2007-06-20 03:27:58 · 2 answers · asked by Anonymous in Politics & Government Law & Ethics

2 answers

I'd have to read the contract to know. Absolutely anything is possible based on your sketchy facts.

Who made the Offer, Peter or Mike? If Mike made an offer to buy, then the terms of that offer had to be mirrored in the acceptance letter, otherwise, it is a rejection and counteroffer. If they were the same terms, then the Acceptance by Peter was on delivery, the letter is meaningless. If the acceptance changed any terms, including supplying missing terms, it was itself an Offer, and Mike is still free to reject it.

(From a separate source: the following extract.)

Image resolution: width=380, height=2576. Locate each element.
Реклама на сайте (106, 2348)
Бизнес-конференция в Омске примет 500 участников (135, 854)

Jurisdiction is usually spelled out in the international contracts. If not, it depends on whether the contract was complete when the items were delivered, or when they were put into the hands of the shipper. If Peter's performance was complete in Singapore, Singapore rules. If performance was complete on delivery, Malaysia rules.

Peter is pretty stupid to do international business in this casual a manner.

2007-06-20 03:37:02 · answer #1 · answered by open4one 7 · 0 0

Did Mike signed the contract?

Mike is not fool, he is no going to Singapore.

Peter has to go to Malaysia and put the case into the Malysian courts.

Peter should learn not to ship without a deposit payment. A contract it's only a paper.